= WHAT THE TASK REQUIRES =
Copy the rows from the line containing "At what (x,y)" through the end of the rows, swapping "coordinate pair" for "point" and changing nothing else. Omit the pictures from your copy.

= RECORDS TO USE =
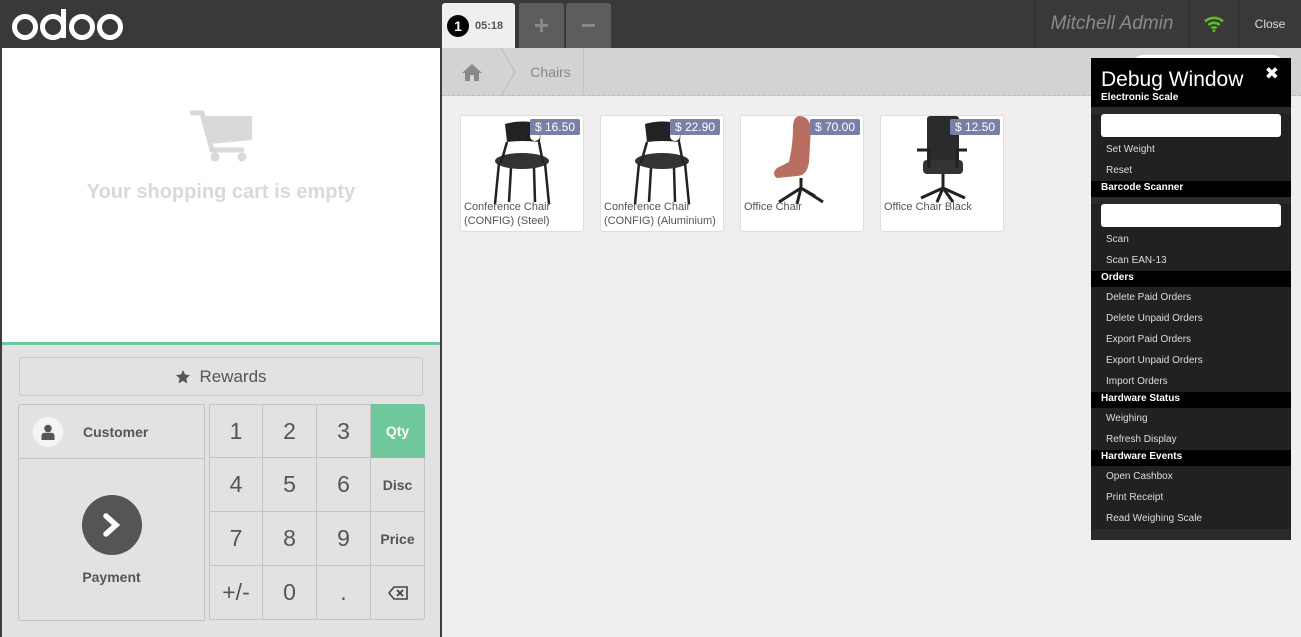 This screenshot has height=637, width=1301. Describe the element at coordinates (508, 72) in the screenshot. I see `breadcrumb-separator` at that location.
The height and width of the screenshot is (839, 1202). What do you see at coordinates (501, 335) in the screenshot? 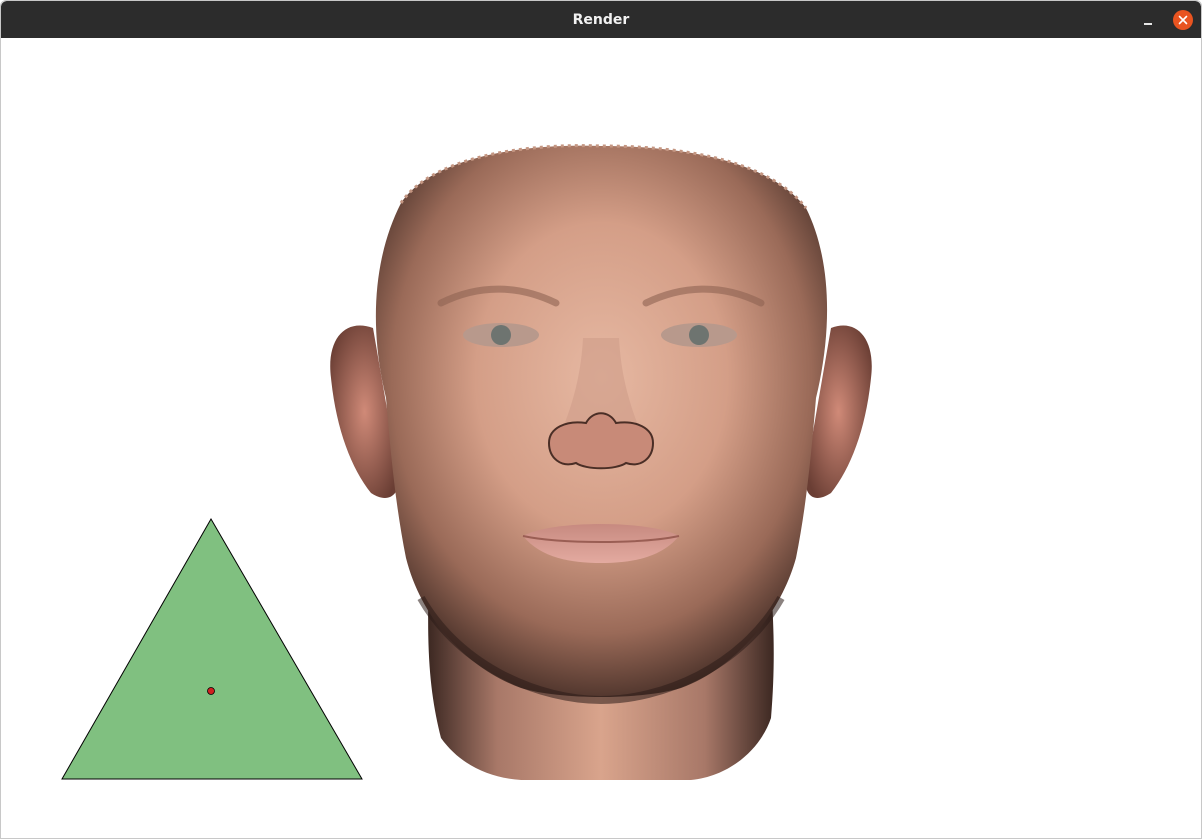
I see `iris-left` at bounding box center [501, 335].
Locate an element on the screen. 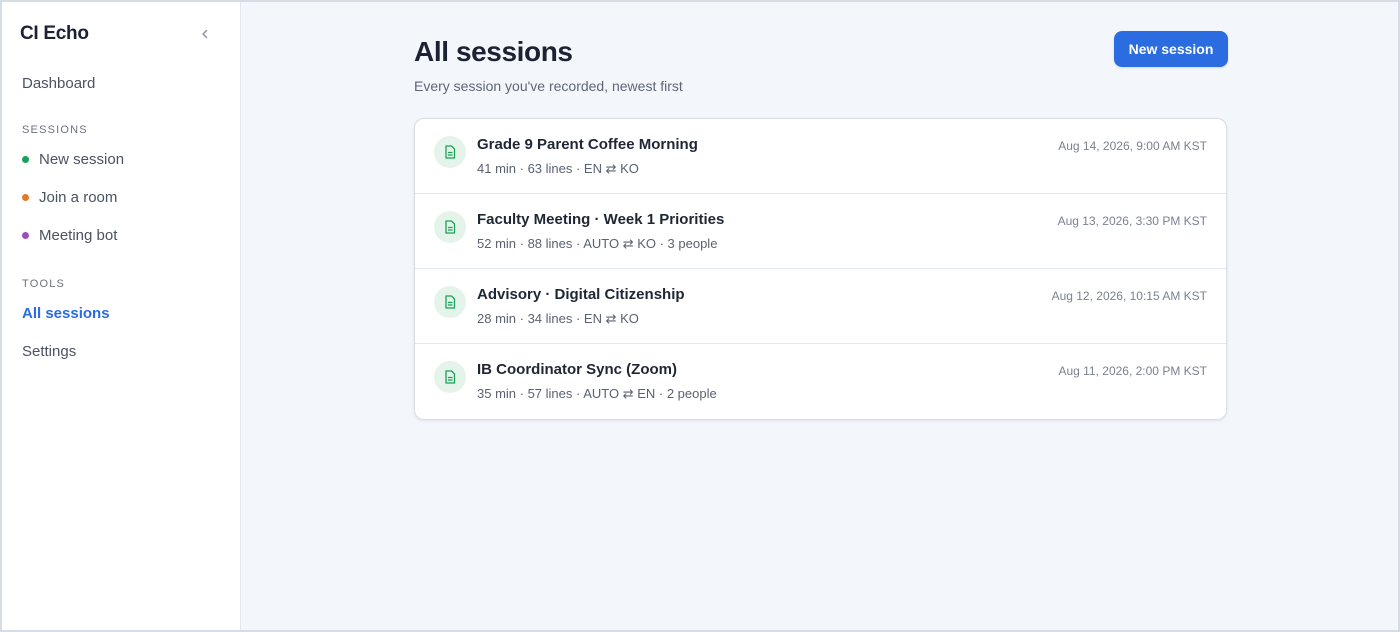 Image resolution: width=1400 pixels, height=632 pixels. app-brand: CI Echo is located at coordinates (54, 34).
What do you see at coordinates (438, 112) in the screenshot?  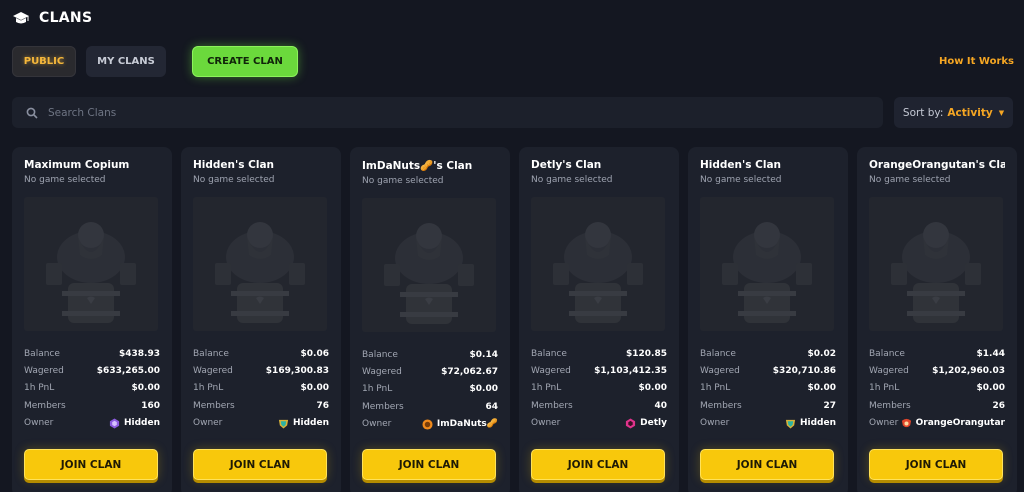 I see `search-input` at bounding box center [438, 112].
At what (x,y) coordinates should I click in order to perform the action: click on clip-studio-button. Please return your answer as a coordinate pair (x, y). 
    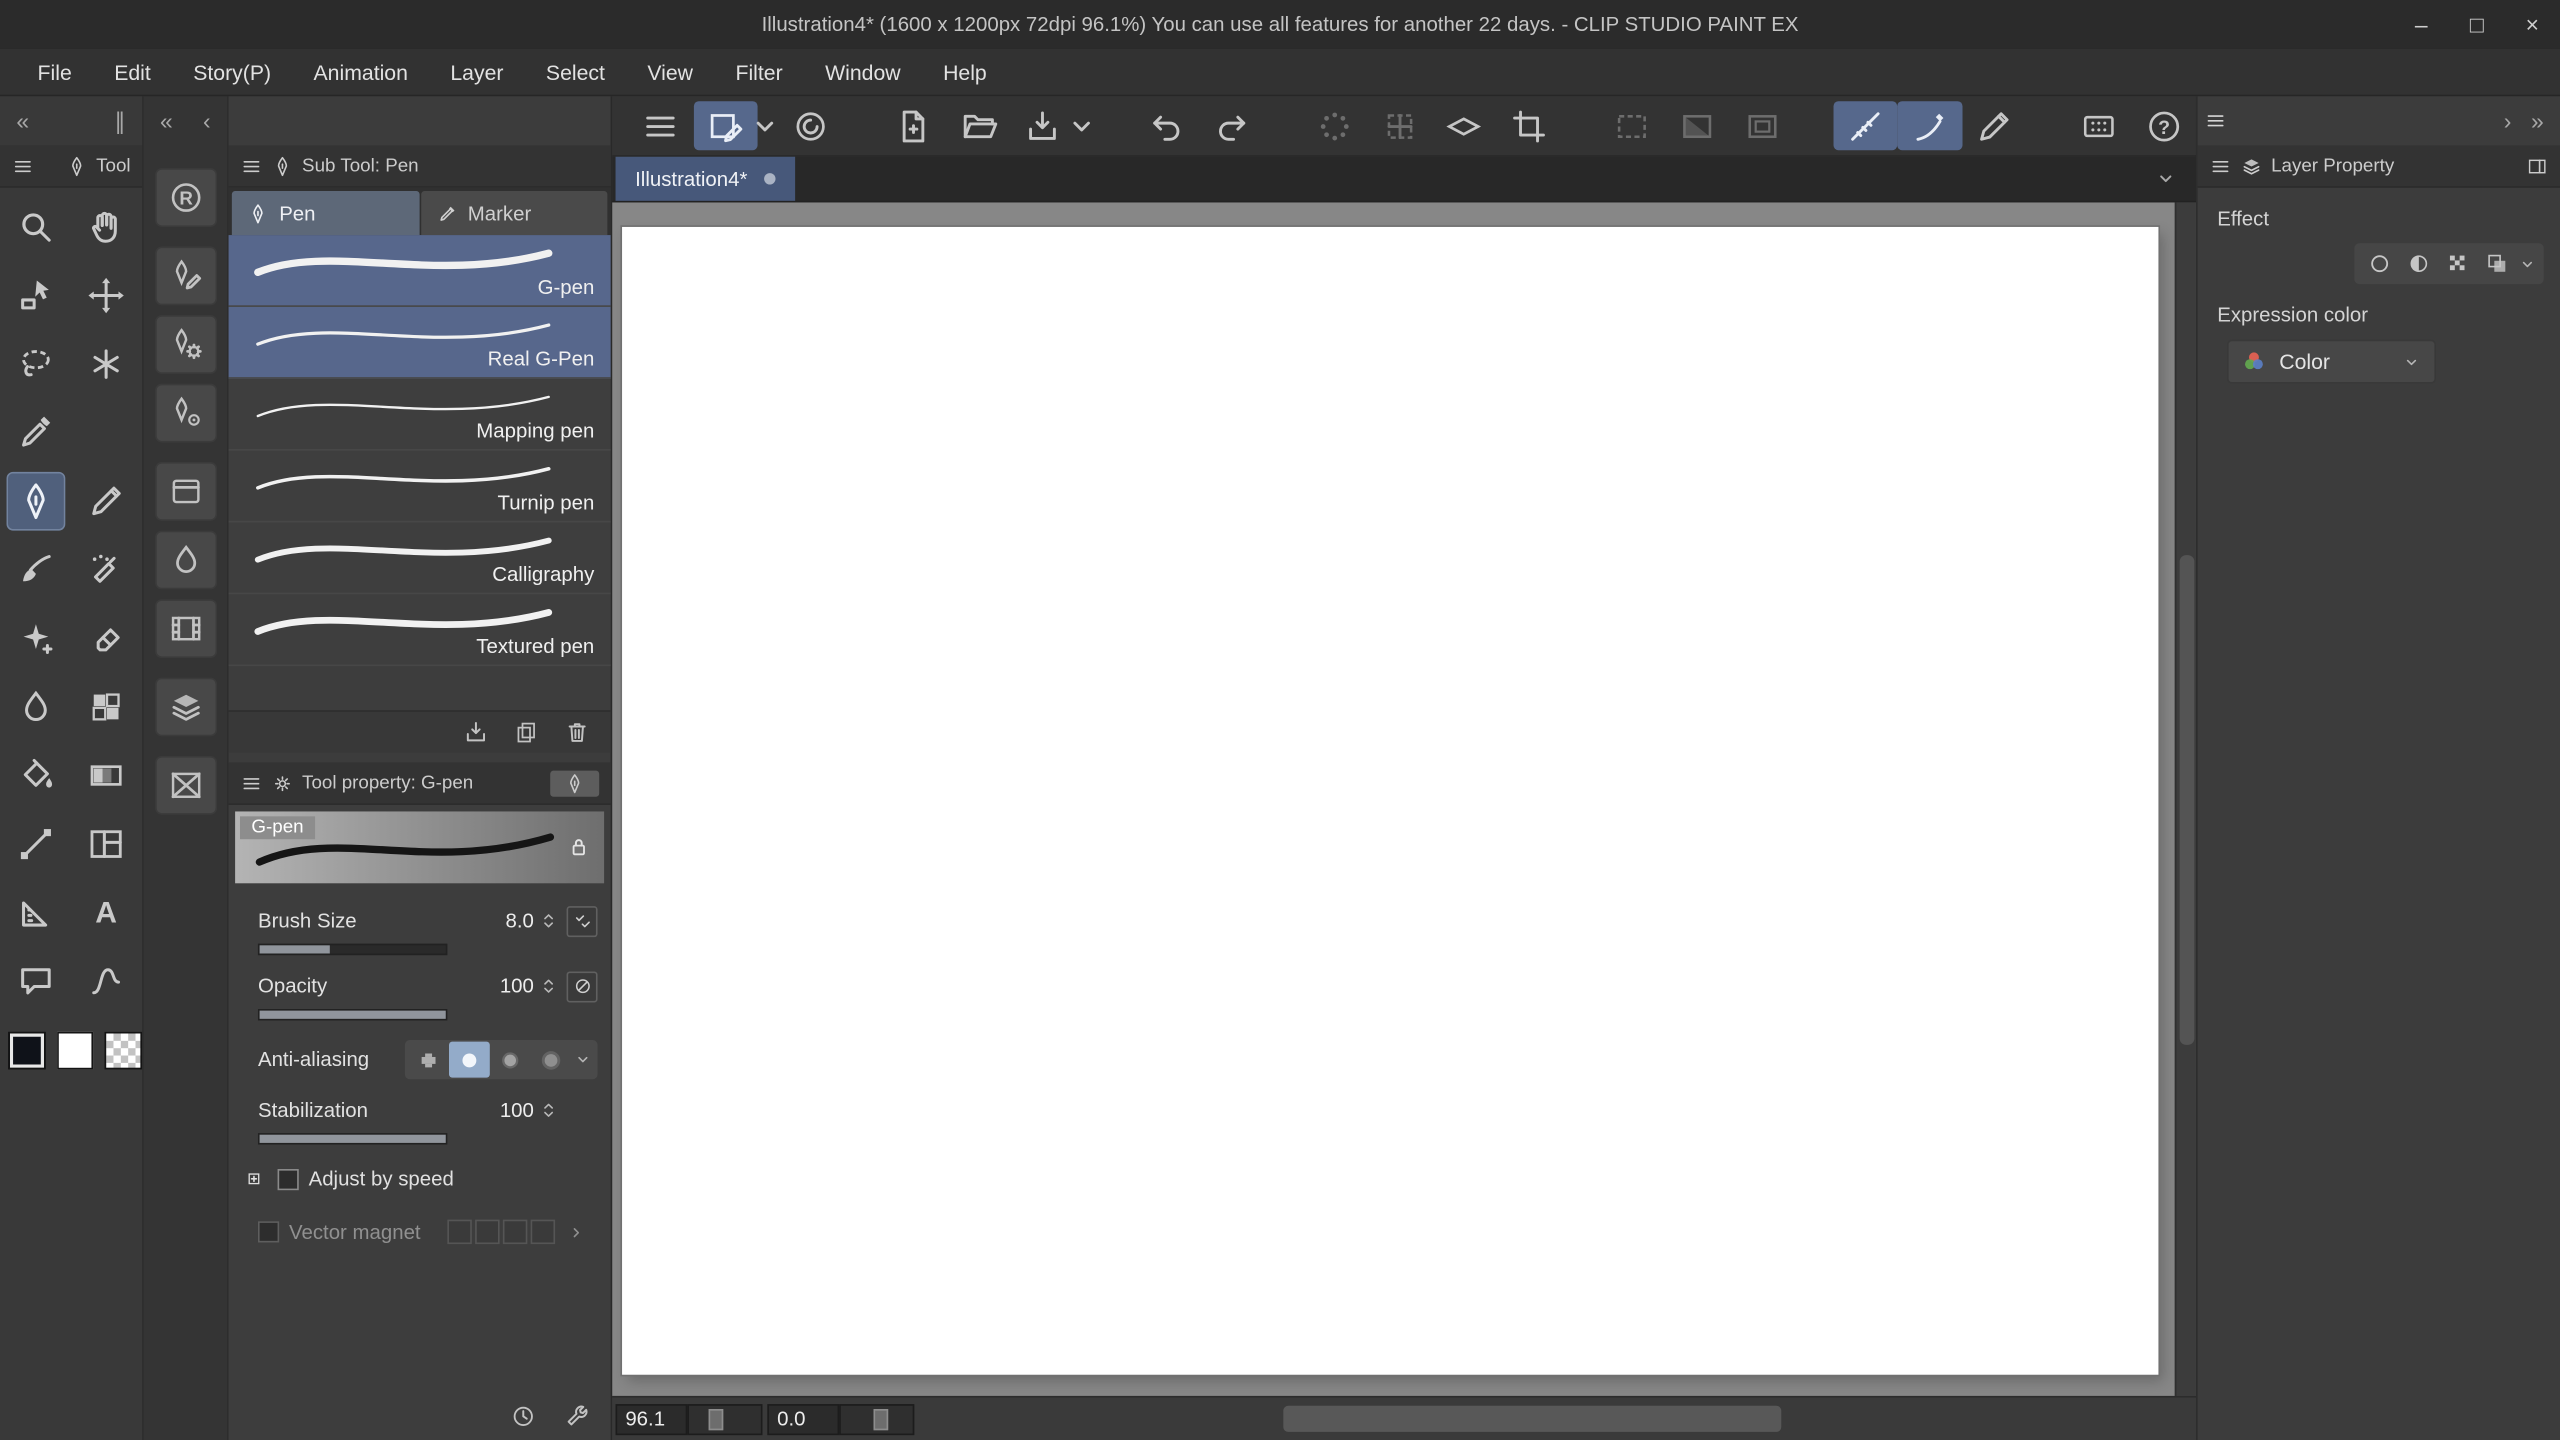
    Looking at the image, I should click on (810, 126).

= OUTPUT BELOW =
At what (x,y) coordinates should I click in order to perform the action: click on clip-studio-button. Please return your answer as a point (x, y). 
    Looking at the image, I should click on (810, 126).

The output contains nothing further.